__What to work on__: Rewrite the records as a numbered list, from the first line through the line containing "click(x=75, y=628)", both included. Omit blank lines.

☆ ☆ ☆

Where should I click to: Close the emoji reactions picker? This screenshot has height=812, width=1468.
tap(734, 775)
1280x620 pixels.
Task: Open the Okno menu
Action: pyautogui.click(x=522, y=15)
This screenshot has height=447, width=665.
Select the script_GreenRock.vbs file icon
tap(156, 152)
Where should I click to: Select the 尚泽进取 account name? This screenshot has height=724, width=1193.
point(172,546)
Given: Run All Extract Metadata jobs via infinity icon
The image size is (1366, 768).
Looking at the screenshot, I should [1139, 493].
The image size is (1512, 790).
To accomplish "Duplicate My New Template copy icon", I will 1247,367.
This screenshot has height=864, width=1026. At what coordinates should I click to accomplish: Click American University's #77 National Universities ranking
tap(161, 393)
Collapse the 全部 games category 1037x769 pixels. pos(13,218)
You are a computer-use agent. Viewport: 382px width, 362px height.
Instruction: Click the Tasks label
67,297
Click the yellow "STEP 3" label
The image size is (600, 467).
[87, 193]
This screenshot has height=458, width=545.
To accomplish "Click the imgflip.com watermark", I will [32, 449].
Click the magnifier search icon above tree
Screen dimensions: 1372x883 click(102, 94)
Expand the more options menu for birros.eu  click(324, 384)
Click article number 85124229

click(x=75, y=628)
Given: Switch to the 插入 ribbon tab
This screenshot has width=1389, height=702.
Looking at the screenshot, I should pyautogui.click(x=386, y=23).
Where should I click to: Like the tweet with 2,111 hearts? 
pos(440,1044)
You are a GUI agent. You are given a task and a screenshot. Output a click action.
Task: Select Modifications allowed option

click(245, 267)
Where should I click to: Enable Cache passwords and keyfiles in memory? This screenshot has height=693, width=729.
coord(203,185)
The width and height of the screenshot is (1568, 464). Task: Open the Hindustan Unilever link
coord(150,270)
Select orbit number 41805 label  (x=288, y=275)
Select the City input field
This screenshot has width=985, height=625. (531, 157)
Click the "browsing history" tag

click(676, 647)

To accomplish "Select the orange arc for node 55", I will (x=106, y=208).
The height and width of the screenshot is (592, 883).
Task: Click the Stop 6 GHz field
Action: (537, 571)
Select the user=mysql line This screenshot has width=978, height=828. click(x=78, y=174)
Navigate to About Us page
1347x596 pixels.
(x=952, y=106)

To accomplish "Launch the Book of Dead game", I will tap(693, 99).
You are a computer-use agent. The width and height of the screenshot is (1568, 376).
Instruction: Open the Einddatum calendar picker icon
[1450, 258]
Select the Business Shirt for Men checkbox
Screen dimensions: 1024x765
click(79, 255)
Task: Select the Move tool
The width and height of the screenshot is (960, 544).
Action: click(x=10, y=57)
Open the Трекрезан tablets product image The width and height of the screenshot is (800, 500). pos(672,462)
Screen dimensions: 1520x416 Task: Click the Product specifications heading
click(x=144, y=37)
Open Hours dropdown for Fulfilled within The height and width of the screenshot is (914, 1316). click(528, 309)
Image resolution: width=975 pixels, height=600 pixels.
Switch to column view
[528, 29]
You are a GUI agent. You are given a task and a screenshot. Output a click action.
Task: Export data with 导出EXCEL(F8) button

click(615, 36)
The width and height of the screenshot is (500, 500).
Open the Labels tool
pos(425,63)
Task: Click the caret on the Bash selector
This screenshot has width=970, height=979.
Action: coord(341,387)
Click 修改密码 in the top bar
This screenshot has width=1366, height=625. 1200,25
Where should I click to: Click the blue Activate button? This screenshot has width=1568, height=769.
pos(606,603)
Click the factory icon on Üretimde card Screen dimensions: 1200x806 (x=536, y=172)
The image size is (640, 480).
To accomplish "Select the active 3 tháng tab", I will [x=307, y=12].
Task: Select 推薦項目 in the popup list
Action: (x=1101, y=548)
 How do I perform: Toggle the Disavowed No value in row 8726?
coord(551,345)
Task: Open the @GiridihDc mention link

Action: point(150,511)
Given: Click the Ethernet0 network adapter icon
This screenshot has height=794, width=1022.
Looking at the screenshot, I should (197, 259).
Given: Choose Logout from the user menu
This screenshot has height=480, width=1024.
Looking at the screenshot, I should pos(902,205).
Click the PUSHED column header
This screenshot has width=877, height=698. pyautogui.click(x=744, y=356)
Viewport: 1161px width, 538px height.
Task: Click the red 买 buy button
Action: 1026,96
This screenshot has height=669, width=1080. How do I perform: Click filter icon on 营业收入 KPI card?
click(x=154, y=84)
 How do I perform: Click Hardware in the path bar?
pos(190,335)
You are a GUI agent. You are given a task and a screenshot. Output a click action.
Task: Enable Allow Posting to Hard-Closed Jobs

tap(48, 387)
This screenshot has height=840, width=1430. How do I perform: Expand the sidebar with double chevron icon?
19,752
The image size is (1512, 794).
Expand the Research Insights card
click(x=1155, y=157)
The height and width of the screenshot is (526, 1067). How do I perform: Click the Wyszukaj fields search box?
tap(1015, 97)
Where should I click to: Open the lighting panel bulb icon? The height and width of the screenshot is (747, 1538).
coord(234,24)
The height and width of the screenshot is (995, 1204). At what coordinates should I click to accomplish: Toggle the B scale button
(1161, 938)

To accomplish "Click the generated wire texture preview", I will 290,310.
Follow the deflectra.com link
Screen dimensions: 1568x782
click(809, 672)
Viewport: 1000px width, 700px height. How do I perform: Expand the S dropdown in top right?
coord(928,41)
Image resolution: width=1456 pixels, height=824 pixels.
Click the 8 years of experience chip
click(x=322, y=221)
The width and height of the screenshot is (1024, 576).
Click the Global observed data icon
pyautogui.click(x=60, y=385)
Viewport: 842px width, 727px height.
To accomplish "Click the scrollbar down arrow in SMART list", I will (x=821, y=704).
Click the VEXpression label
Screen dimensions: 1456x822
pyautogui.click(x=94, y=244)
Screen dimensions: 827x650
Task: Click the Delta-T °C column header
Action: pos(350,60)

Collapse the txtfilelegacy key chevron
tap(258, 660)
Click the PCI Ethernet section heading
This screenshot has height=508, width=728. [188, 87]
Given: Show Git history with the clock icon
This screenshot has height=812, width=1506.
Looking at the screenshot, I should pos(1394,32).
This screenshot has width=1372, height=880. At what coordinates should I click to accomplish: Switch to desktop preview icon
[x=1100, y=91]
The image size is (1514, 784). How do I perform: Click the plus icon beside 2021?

☆ ☆ ☆

__Response to this exercise__:
1. Where should I click to: Close the emoji reactions picker? This screenshot has height=812, width=1468.
2. tap(734, 775)
3. 1280x620 pixels.
4. Task: Open the Okno menu
5. Action: pyautogui.click(x=522, y=15)
6. This screenshot has height=447, width=665.
7. Select the script_GreenRock.vbs file icon
8. tap(156, 152)
9. Where should I click to: Select the 尚泽进取 account name? This screenshot has height=724, width=1193.
10. point(172,546)
11. Given: Run All Extract Metadata jobs via infinity icon
12. The image size is (1366, 768).
13. Looking at the screenshot, I should [1139, 493].
14. The image size is (1512, 790).
15. To accomplish "Duplicate My New Template copy icon", I will 1247,367.
16. This screenshot has height=864, width=1026. At what coordinates should I click to accomplish: Click American University's #77 National Universities ranking
17. tap(161, 393)
18. Collapse the 全部 games category 1037x769 pixels. pos(13,218)
19. You are a computer-use agent. Viewport: 382px width, 362px height.
20. Instruction: Click the Tasks label
21. 67,297
22. Click the yellow "STEP 3" label
23. The image size is (600, 467).
24. [87, 193]
25. This screenshot has height=458, width=545.
26. To accomplish "Click the imgflip.com watermark", I will [32, 449].
27. Click the magnifier search icon above tree
28. Screen dimensions: 1372x883 click(102, 94)
29. Expand the more options menu for birros.eu  click(324, 384)
30. Click article number 85124229
31. click(x=75, y=628)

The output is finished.